Led by quarterback Milton Holt, yes the same Milton Holt, the Warriors captured the championship with a 13-6 victory over the Crusaders, who had an outstanding QB of their own in Kaipo Spencer. Starting for the Saints were two other all-stars who went on to play in the National Football League - Gary Campbell and Hal Stringert.
COACHING Kamehameha to the title in the last Turkey Day doubleheader was George Naukana, who also played in two Thanksgiving Day games for Roosevelt High School in 1954-'55.
"To me, Thanksgiving Day was always football. It was always a dream of every kid to play in the Thanksgiving game," said Naukana, who went to the games as a youngster with his dad, an all-star lineman for Kamehameha in the late 1920s.
"Playing and going back to coach in it and winning the championship will be something I'll always treasure," said Naukana, who works with Kamehameha's preschool in Kailua-Kona.
The Turkey doubleheader went the way of the dodo when the original ILH - which was made up of Honolulu's five private and five public schools - broke up the following season because of a rift between the two factions.
Farrington coach Skippa Diaz remembers the rivalries only too well. "Indubitably. I still remember the games I played, as clear as day. We had the opportunity to play the champions and we beat them."
That was in Skippa's sophomore and junior years with the Governors in 1959 and '60, when they beat Punahou and Kamehameha, respectively.

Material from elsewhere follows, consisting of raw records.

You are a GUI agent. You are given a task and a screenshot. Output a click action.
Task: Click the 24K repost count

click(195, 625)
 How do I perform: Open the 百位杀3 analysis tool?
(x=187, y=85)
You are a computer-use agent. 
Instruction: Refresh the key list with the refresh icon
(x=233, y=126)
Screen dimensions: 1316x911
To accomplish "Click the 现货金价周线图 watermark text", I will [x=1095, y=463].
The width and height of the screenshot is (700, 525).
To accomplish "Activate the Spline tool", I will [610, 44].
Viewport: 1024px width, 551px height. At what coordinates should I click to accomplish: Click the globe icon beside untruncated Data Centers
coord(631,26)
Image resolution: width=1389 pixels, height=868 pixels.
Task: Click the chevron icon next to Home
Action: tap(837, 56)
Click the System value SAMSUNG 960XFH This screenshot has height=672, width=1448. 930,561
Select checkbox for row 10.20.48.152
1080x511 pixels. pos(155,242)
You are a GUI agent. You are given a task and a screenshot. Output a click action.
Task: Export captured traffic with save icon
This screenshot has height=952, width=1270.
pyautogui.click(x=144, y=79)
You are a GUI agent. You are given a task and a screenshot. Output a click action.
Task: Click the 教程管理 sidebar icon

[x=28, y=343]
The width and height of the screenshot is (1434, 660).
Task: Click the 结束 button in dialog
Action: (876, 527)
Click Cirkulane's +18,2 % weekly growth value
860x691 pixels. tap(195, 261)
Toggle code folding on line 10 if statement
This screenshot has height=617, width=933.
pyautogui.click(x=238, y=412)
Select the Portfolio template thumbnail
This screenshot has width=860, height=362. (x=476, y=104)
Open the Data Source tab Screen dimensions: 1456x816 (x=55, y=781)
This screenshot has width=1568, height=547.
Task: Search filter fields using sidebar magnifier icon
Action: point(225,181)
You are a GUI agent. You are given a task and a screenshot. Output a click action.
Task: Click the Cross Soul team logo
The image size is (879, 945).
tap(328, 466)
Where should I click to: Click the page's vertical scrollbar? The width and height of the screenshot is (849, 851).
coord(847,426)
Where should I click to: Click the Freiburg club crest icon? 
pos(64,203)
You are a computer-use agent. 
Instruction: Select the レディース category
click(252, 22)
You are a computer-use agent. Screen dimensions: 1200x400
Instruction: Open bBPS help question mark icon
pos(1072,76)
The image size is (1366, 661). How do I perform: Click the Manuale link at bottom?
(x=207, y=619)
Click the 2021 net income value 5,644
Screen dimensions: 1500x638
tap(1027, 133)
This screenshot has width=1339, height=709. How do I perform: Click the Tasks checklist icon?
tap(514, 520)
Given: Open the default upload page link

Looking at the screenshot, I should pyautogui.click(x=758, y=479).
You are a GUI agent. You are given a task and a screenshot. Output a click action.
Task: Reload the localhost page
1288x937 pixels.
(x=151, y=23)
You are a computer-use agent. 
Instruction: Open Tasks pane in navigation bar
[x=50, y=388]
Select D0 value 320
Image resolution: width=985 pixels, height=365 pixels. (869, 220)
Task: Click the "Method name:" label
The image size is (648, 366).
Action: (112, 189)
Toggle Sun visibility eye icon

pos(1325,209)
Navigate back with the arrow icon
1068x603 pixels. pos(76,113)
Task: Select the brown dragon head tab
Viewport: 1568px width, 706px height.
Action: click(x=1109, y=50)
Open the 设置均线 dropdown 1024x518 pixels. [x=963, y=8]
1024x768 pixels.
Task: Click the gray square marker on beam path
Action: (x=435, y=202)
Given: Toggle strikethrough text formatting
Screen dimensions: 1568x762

Except for Thanksgiving Day 1936 - when Roosevelt and McKinley met in a single game for the title - doubleheaders were played without interruption through 1969 with the exception of 1963, the year President Kennedy was assassinated.
Even a World War couldn't stop the games. They were held in 1942 through 1945 when Hawaii was under martial law. It was a time of hardship, but the Turkey Day games lifted the community's spirit during literally dark days because of blackouts.
Today, there's still football with our turkey. Television has brought the game into our living rooms. Somehow, it's not the same.